| Text excerpt |
####
However, a verifier using the unbatched equation will accept the signature only if \([k]T = 0\), which happens whenever \(8\) divides \(k\). Since \(k = H(R, A, M)\) is a uniformly distributed hash output, the signer has a \(1/8\) chance of generating a signature that passes unbatched verification.
Batch verification
We’ve now seen the difference between the verification equations. To understand the connection to batch verification, we need to describe how batch verification works.
Batch verification asks whether all items in some set are valid, rather than asking whether each of them is valid. This can increase throughput by allowing computation to be shared across items. In the case of Ed25519, batch verification works as follows. First, rearrange the verification equation as \[ 0 = [8]R - [8][s]B + [8][k]A, \] so that we’re checking whether the verification term on the right-hand side is zero.
####
| Available data |
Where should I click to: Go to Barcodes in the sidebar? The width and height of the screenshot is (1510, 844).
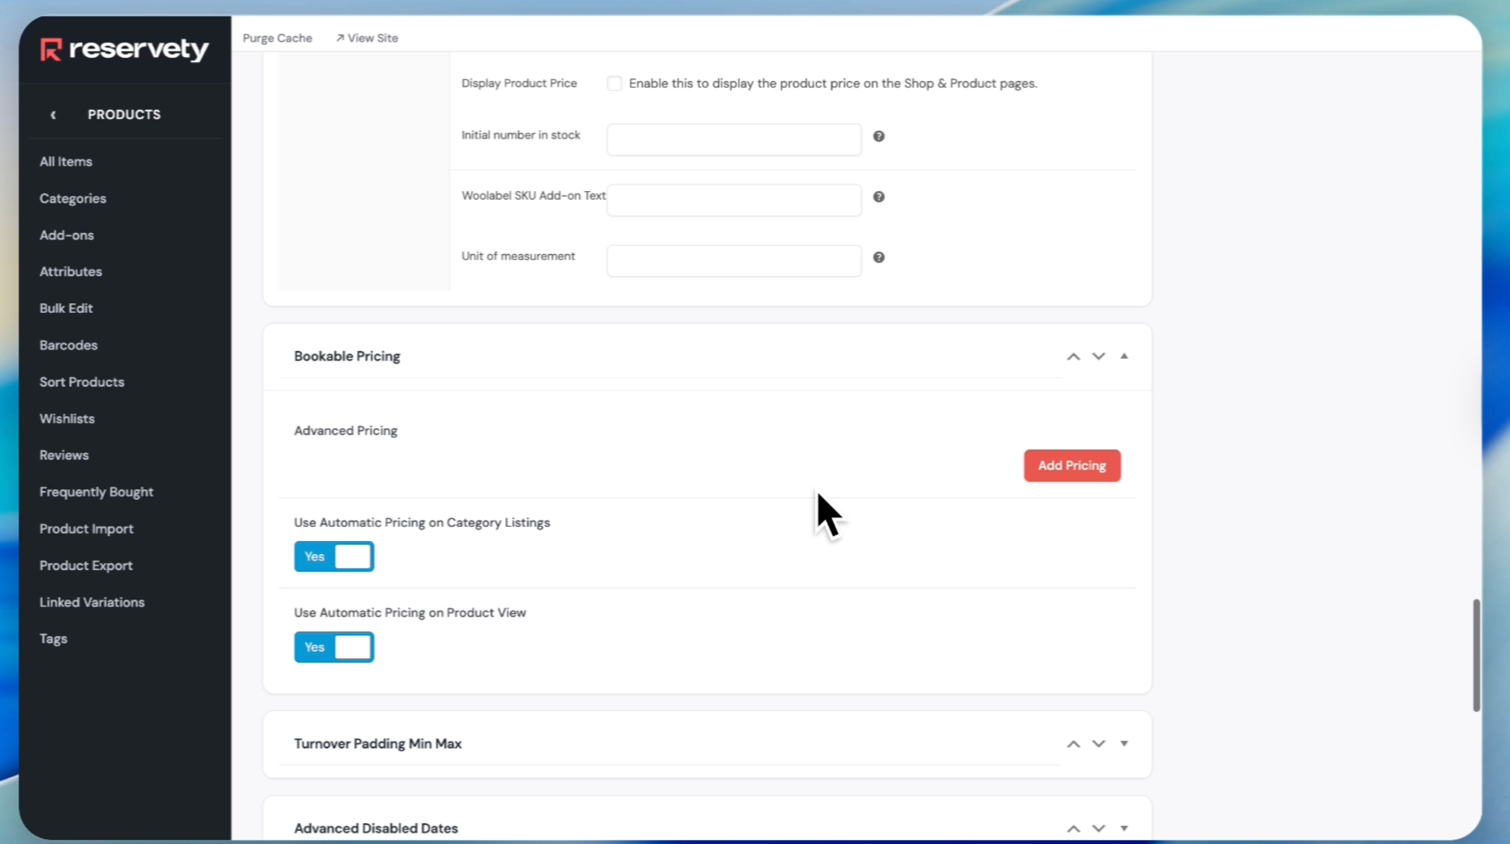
####
| What this task involves |
Reproduce the Ed25519 verification passage word for word, starting at "Batch verification asks" and ending at "side is zero.".

| Solution |
Batch verification asks whether all items in some set are valid, rather than asking whether each of them is valid. This can increase throughput by allowing computation to be shared across items. In the case of Ed25519, batch verification works as follows. First, rearrange the verification equation as \[ 0 = [8]R - [8][s]B + [8][k]A, \] so that we’re checking whether the verification term on the right-hand side is zero.